The Tour of Flanders is a race that I look back on with mixed emotions. Some good, some not so good. It is a race that I finished second in three times and is the one major classic that got away on me.
In 1986 I was having a pretty good start to the season winning Paris Nice and Milan San Remo. I headed to Flanders in good form and part of me was already looking towards Paris Roubaix the following week. I was feeling really good and was probably a little over confident. I led out the sprint and Van der Poel came around me to take it on the line. Why did he win? Because on the day I wanted to win, but he really really wanted it more.
In 1987 I was again in the break as we approached the finale. I suppose having been beaten the previous two years I was a little more cautious about the finish. When 'Criq' attacked I was not going to be the one to go after him immediately. We sometimes worked together in races so it was really up to the Panasonics to do the chasing. Criq held on and once again I finished second beating Vanderarden in the sprint.

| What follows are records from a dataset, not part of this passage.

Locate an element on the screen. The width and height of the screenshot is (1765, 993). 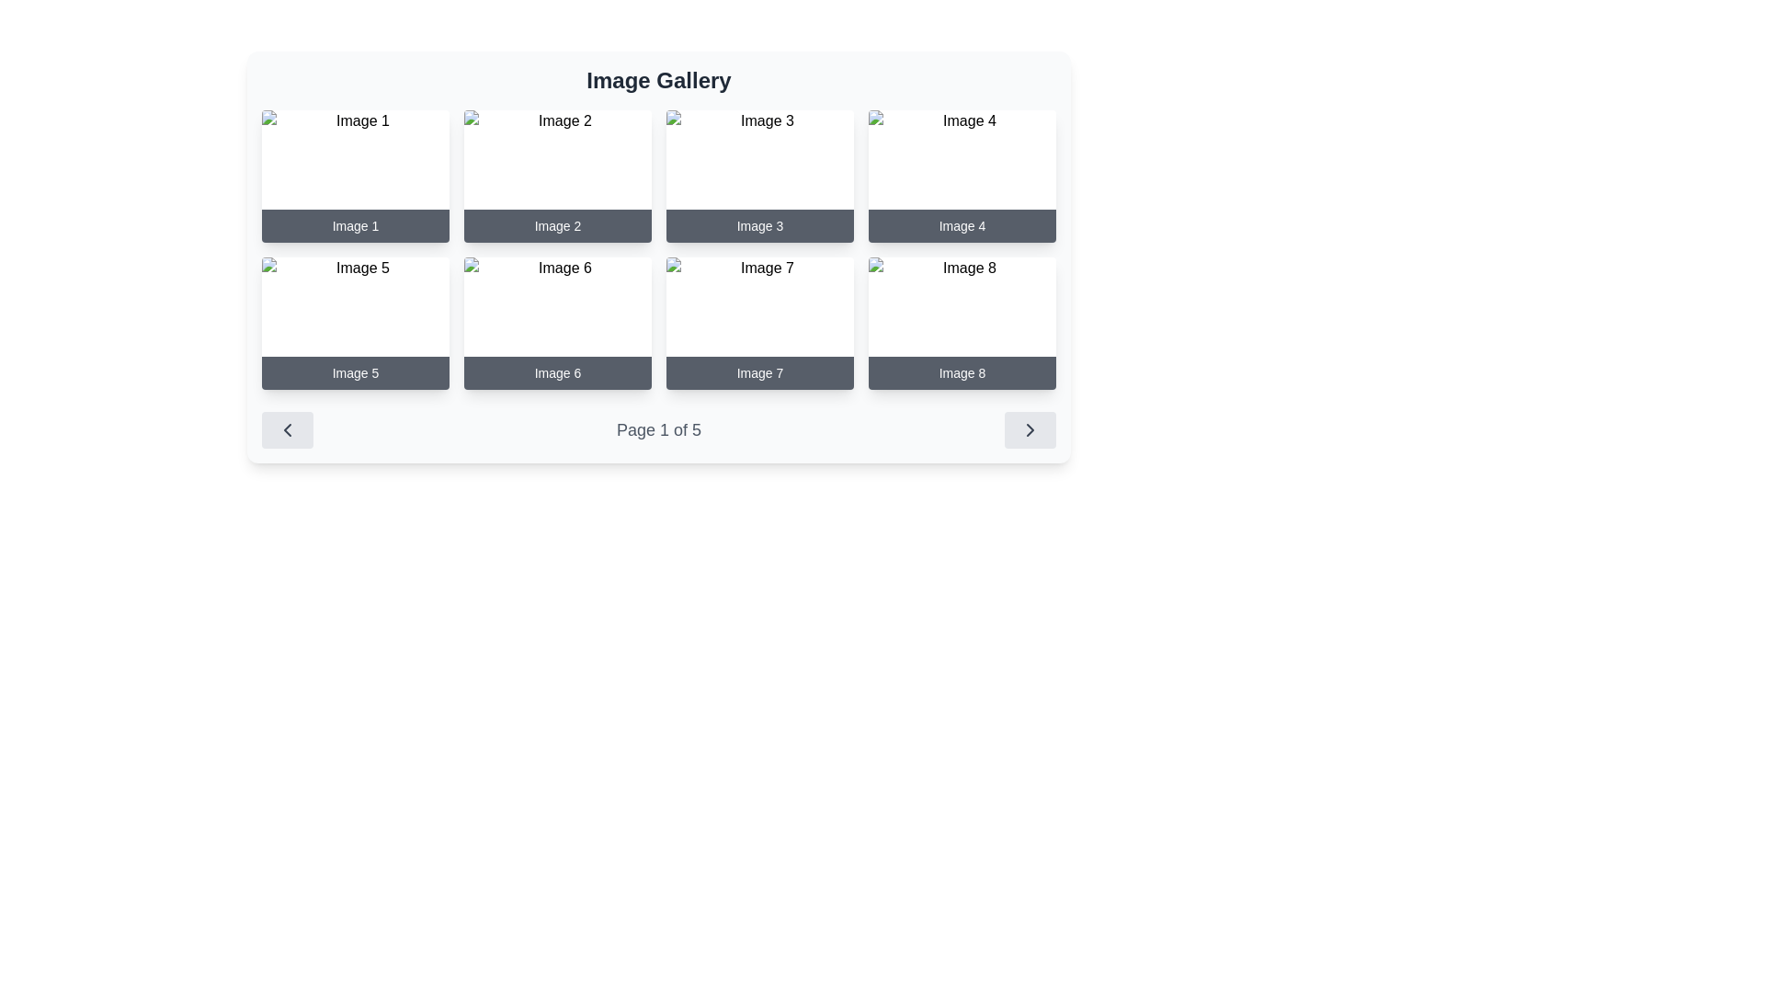
the text label or caption with the white text reading 'Image 4' located in the top row, fourth column of the grid, which has a dark gray background is located at coordinates (960, 225). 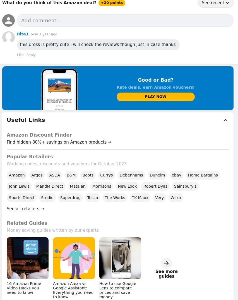 I want to click on 'Amazon', so click(x=16, y=175).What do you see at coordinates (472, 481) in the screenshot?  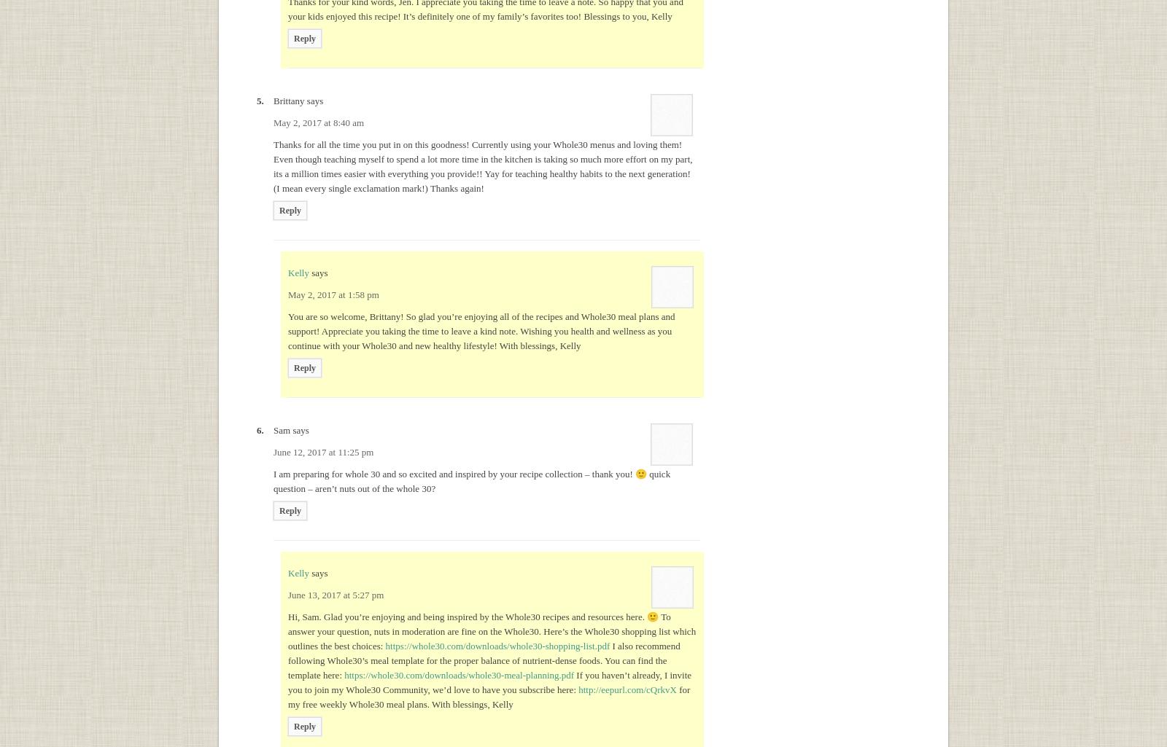 I see `'I am preparing for whole 30 and so excited and inspired by your recipe collection – thank you! 🙂 quick question – aren’t nuts out of the whole 30?'` at bounding box center [472, 481].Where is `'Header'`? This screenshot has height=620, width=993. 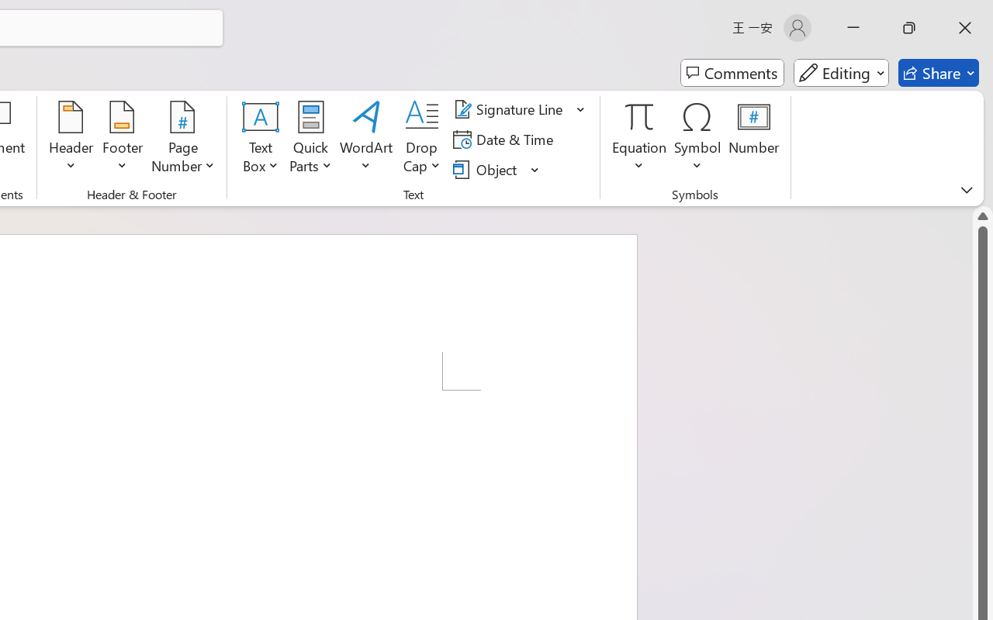
'Header' is located at coordinates (71, 139).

And so, to this years race. With Cancellara and Boonen out, the whole dynamic of the race will change. Etixx Quick Step will be less inclined to take control of the race early on so it could be very open.
Peter Sagan would be an obvious choice normally but he looks like his legs are staying a little too long under the dinner table at present. This year he faces a new challenge. Liquigas had a small budget so his contracts were never really huge. This year however, he has signed a real big contract with Tinkoff. Sometimes, when that happens it can be very difficult to have that real hunger that you would have in the lean years. It can take a while to get that hunger back, but when he does the victories will follow again.
Last year John Degenkolb was just a few bike lengths off the Cancellara/Vanmarke train when it left the station on the Oude Kwaremont, but this year, just like Milan San Remo he would again be my top choice for victory.